By season three many more had jumped ship. In fact, quitting Glee loudly and publicly was practically popular enough to make its way into the zeitgeist on its own. A modern-day, campy, high school-set Lost, if you will: Lots of love, lots of dejected sighing.

When the show sent some of its characters to New York at the start of the fourth season, though, some critics braced themselves for a possible Glee resurgence. Seitz wrote about it for Vulture, nicely summing up the show's power of retention:

Yet here I am, still watching [Glee]. Why? Because Ryan Murphy’s shows — made in collaboration with writer-producers Brad Falchuk (Glee, AHS) and Ian Brennan (Glee)—represent TV’s virtues and faults in their most heightened form. Scripted TV can be as tonally elastic as literary fiction, cinema, and pop music; it can be “realistic,” exaggerated, even figurative or fantastic, within the space of one episode.

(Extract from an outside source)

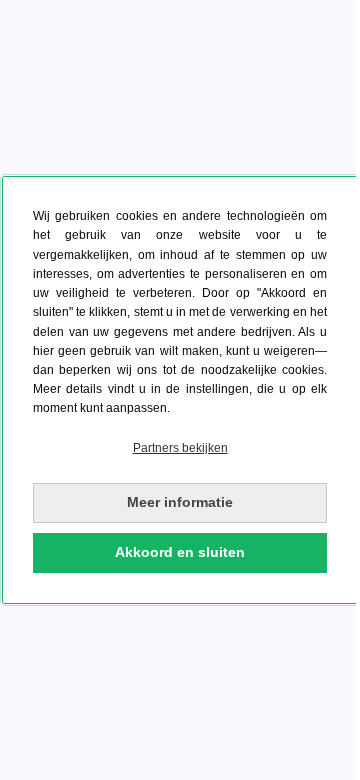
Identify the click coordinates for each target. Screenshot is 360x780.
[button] (180, 448)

Yet few shows indulge that freedom, going anywhere their imagination takes them, and accepting the fact that the results will be hit-and-miss.

It seemed Glee's tackling of the twentysomething experience in New York City (hardly uncharted territory) could be almost as intoxicating as those first gusts of high school angst (also hardly uncharted) were back in Season 1:

But I’m willing to live with Glee’s irritants because, at their most raw and calculatedly naïve, the New York scenes remind me of what it was like to be on the cusp of twenty: sensitive and horny and ambitious; wanting to hold on to the person that you were, even as you strive to become the person you think you’re meant to be.

The downfall was, of course, that Glee tried to juggle a rehash of that high school angst while simultaneously taking on that New York frontier. In other words: Glee's highs and lows have never once distanced themselves from their place by the show's side, and complaints and rage-quits raged on.

Despite my personal best efforts to remain above the fray (hint: That's a lie and I very much live in the midst of the fray) my Glee viewing habits have very much reflected what seems to be the critical norm: Love, then hate, then meh, then love, then hate — then some loud announcements that I'm quitting, then some "accidental" catching-up that you only reluctantly admit to, and here we are. And Glee, in many ways, has transformed enormously over the years: Kurt Hummel, for one, went through a magical Matthew Lewis-like puberty, and Rachel Berry is hardly the underdog these days. Fifth season Glee is a far cry from first season Glee.

But at some weird amoebic level, Glee is still what it's always been: Loud, try-hard, endlessly messy, offensive, and simultaneously acerbic and sappy. Glee is just...Glee. And it's never really learned how to be anything but.